-- Provided entries --
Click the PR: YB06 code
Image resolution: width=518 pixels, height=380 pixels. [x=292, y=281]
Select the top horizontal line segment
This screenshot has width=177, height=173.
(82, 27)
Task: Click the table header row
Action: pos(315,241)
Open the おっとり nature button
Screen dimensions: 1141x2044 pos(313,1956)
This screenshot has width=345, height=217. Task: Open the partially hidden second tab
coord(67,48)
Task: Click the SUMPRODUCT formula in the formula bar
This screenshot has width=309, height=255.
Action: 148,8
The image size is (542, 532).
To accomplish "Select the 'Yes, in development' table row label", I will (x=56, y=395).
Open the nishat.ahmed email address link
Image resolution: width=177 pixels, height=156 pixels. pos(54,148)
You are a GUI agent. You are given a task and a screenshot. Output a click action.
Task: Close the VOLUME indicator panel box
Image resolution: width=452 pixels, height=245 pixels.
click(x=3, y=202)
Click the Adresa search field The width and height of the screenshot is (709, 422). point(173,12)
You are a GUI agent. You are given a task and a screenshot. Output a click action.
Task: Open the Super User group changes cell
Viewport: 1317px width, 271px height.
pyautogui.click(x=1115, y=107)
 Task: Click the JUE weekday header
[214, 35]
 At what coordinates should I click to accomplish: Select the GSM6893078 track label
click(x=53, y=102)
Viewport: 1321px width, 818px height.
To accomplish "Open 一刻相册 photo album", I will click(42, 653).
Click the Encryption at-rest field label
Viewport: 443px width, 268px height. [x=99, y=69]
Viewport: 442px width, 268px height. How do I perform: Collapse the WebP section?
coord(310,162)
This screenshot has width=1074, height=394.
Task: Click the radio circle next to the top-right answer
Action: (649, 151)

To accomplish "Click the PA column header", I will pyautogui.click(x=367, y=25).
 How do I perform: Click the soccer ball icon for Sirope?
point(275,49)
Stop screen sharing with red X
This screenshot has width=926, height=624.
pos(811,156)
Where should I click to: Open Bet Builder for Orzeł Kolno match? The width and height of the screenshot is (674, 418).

-- Task statement --
Down to the last line, give the records again exactly.

-- Finished exercise --
Click the PR: YB06 code
Image resolution: width=518 pixels, height=380 pixels. [x=292, y=281]
Select the top horizontal line segment
This screenshot has width=177, height=173.
(82, 27)
Task: Click the table header row
Action: pos(315,241)
Open the おっとり nature button
Screen dimensions: 1141x2044 pos(313,1956)
This screenshot has width=345, height=217. Task: Open the partially hidden second tab
coord(67,48)
Task: Click the SUMPRODUCT formula in the formula bar
This screenshot has width=309, height=255.
Action: 148,8
The image size is (542, 532).
To accomplish "Select the 'Yes, in development' table row label", I will (x=56, y=395).
Open the nishat.ahmed email address link
Image resolution: width=177 pixels, height=156 pixels. pos(54,148)
You are a GUI agent. You are given a task and a screenshot. Output a click action.
Task: Close the VOLUME indicator panel box
Image resolution: width=452 pixels, height=245 pixels.
click(x=3, y=202)
Click the Adresa search field The width and height of the screenshot is (709, 422). point(173,12)
You are a GUI agent. You are given a task and a screenshot. Output a click action.
Task: Open the Super User group changes cell
Viewport: 1317px width, 271px height.
pyautogui.click(x=1115, y=107)
 Task: Click the JUE weekday header
[214, 35]
 At what coordinates should I click to accomplish: Select the GSM6893078 track label
click(x=53, y=102)
Viewport: 1321px width, 818px height.
To accomplish "Open 一刻相册 photo album", I will click(42, 653).
Click the Encryption at-rest field label
Viewport: 443px width, 268px height. [x=99, y=69]
Viewport: 442px width, 268px height. How do I perform: Collapse the WebP section?
coord(310,162)
This screenshot has width=1074, height=394.
Task: Click the radio circle next to the top-right answer
Action: (649, 151)

To accomplish "Click the PA column header", I will pyautogui.click(x=367, y=25).
 How do I perform: Click the soccer ball icon for Sirope?
point(275,49)
Stop screen sharing with red X
This screenshot has width=926, height=624.
pos(811,156)
Where should I click to: Open Bet Builder for Orzeł Kolno match? The width and height of the screenshot is (674, 418).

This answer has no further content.